【翻译】ZooKeeper: 一个分布式应用的分布协同服务

ZooKeeper is a distributed, open-source coordination service for distributed applications. It exposes a simple set of primitives that distributed applications can build upon to implement higher level services for synchronization, configuration maintenance, and groups and naming. It is designed to be easy to program to, and uses a data model styled after the familiar directory tree structure of file systems. It runs in Java and has bindings for both Java and C.

ZooKeeper是一个为分布式应用设计的分布式的,开源的协同服务。它为分布式应用提供了一系列原语,用以实现高层的服务同步,配置维护,分组和命名。它易于编程,其数据模型是我们熟悉的文件系统目录树结构。它在Java上运行,并且有Java和C两种binding库。

Coordination services are notoriously hard to get right. They are especially prone to errors such as race conditions and deadlock. The motivation behind ZooKeeper is to relieve distributed applications the responsibility of implementing coordination services from scratch.

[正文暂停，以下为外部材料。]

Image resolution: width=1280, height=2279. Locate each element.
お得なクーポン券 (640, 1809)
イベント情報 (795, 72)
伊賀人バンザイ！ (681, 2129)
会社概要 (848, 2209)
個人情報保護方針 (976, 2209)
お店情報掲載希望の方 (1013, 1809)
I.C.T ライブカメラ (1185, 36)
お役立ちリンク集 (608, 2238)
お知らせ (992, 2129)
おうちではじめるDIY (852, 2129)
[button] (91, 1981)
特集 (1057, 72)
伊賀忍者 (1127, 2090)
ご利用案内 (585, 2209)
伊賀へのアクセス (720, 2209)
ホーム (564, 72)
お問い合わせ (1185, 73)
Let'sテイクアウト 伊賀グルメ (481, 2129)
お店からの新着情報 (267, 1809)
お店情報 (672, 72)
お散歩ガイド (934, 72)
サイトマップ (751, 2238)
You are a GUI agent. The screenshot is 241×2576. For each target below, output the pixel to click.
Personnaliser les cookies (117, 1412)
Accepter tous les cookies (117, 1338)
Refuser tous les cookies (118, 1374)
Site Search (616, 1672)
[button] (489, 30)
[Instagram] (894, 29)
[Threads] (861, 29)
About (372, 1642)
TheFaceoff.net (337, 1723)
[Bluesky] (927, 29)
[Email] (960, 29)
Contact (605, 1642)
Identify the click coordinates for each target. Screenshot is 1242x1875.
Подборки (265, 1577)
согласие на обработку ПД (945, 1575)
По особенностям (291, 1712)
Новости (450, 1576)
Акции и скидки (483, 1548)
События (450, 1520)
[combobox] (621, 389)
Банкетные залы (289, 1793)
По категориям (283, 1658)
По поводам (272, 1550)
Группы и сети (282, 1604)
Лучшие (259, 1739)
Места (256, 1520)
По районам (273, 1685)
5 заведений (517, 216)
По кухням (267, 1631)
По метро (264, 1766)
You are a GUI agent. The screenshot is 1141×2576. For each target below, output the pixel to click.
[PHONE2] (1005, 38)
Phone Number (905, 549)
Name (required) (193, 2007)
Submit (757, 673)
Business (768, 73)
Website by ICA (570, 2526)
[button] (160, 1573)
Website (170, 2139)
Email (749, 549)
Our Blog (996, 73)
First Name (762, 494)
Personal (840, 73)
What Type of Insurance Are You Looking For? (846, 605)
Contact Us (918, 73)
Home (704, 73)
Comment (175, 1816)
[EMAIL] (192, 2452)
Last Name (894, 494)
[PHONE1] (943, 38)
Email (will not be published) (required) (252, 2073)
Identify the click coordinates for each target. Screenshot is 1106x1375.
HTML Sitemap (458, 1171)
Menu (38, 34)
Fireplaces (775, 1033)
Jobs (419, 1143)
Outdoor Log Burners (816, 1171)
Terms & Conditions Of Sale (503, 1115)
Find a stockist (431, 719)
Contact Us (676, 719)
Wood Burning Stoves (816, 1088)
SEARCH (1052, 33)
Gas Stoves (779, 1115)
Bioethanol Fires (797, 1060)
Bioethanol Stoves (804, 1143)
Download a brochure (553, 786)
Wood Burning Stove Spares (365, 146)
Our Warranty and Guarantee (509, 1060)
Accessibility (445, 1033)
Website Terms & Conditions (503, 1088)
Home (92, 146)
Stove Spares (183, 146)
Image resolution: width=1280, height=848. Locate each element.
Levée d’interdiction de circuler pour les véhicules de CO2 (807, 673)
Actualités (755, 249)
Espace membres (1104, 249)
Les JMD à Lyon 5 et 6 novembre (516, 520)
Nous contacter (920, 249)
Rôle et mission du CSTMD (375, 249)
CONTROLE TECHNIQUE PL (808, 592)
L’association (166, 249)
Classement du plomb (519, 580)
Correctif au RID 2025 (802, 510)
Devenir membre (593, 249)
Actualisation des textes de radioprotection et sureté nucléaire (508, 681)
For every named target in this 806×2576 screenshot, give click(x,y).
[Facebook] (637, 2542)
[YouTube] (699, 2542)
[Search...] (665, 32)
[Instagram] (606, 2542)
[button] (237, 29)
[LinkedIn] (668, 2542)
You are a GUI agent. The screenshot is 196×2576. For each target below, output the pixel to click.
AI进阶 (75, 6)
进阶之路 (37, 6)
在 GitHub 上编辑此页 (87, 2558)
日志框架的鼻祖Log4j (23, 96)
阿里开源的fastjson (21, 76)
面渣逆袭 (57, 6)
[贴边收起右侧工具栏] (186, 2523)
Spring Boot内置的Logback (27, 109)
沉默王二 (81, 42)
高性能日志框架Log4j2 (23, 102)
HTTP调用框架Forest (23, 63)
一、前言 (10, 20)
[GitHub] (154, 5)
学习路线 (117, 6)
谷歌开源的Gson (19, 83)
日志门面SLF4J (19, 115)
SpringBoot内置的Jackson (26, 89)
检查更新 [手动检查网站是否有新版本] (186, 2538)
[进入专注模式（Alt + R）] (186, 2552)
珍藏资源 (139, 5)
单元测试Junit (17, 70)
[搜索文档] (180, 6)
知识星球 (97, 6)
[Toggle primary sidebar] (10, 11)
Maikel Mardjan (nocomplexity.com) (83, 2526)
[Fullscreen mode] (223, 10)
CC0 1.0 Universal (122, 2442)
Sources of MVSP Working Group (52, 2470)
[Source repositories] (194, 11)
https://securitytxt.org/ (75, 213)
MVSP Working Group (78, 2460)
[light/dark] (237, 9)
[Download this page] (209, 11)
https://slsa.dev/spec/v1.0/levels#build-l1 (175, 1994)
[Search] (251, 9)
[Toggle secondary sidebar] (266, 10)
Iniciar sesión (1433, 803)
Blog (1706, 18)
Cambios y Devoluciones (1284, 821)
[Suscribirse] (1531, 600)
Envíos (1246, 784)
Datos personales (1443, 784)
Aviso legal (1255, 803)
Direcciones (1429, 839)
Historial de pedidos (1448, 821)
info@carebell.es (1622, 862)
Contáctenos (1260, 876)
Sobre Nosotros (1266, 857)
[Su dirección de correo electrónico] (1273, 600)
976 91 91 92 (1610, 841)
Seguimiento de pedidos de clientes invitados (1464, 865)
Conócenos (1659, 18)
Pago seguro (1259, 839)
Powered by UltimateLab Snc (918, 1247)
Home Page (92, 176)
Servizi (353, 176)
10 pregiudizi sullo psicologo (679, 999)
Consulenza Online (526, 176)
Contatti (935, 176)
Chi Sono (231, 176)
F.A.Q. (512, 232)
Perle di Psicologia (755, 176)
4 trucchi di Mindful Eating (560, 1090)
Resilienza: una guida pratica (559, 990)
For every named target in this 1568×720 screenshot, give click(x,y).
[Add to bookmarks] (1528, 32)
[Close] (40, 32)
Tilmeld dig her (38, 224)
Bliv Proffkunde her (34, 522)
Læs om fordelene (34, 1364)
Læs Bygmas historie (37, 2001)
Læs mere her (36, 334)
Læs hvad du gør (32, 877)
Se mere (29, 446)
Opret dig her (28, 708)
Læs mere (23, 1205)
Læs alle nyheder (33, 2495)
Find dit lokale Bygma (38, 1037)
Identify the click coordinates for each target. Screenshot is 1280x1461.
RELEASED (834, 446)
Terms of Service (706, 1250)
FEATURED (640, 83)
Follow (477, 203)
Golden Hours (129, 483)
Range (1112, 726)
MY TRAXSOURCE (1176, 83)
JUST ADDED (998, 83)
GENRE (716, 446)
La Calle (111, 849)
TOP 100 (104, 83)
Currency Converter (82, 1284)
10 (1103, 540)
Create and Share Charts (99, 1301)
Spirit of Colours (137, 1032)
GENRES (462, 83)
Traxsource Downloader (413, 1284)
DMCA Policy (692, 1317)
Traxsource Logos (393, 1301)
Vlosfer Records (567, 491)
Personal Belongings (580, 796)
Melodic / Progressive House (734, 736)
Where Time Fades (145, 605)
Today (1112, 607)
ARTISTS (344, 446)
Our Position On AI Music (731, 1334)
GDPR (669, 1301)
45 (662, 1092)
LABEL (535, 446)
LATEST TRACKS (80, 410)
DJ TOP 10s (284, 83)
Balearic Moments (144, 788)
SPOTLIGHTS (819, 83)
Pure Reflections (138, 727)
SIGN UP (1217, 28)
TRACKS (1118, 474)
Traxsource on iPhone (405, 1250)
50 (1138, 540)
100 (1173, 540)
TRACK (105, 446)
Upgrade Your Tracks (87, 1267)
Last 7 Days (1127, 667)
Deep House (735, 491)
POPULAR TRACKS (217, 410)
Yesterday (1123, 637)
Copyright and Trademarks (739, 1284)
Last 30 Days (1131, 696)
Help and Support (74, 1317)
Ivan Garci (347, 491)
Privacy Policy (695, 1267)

协同服务是臭名昭著的难写。它们总是会遇到各种各样的线程竞争和死锁。ZooKeeper背后的动机就在于让具体的分布式应用程序不再需要自己来实现繁琐的同步服务。

Design Goals

ZooKeeper is simple. ZooKeeper allows distributed processes to coordinate with each other through a shared hierarchical namespace which is organized similarly to a standard file system. The namespace consists of data registers - called znodes, in ZooKeeper parlance - and these are similar to files and directories. Unlike a typical file system, which is designed for storage, ZooKeeper data is kept in-memory, which means ZooKeeper can achieve high throughput and low latency numbers.

设计目标

ZooKeeper很简洁。ZooKeeper允许分布式应用彼此之间通过共享的层级名字空间来通信。名字空间由znode组成,znode在名字空间里就如同文件和目录在文件系统里。但是和一般的文件系统不同的是,ZooKeeper的数据时保持在内存里的,而非硬盘上,因此ZooKeeper可以获得更高的吞度量和低延迟。

The ZooKeeper implementation puts a premium on high performance, highly available, strictly ordered access. The performance aspects of ZooKeeper means it can be used in large, distributed systems. The reliability aspects keep it from being a single point of failure. The strict ordering means that sophisticated synchronization primitives can be implemented at the client.

ZooKeeper的实现带来了高性能、高可用、严格有序。
高性能意味着ZooKeeper可以用于大型分布式系统。
高可靠意味着ZooKeeper可以防止单点故障。
严格一致意味着ZooKeeper可以实现复杂的同步原语。

  • ZooKeeper is replicated
    Like the distributed processes it coordinates, ZooKeeper itself is intended to be replicated over a set of hosts called an ensemble.
    The servers that make up the ZooKeeper service must all know about each other. They maintain an in-memory image of state, along with a transaction logs and snapshots in a persistent store. As long as a majority of the servers are available, the ZooKeeper service will be available.
    Clients connect to a single ZooKeeper server. The client maintains a TCP connection through which it sends requests, gets responses, gets watch events, and sends heart beats. If the TCP connection to the server breaks, the client will connect to a different server.

  • ZooKeeper is ordered
    ZooKeeper stamps each update with a number that reflects the order of all ZooKeeper transactions. Subsequent operations can use the order to implement higher-level abstractions, such as synchronization primitives.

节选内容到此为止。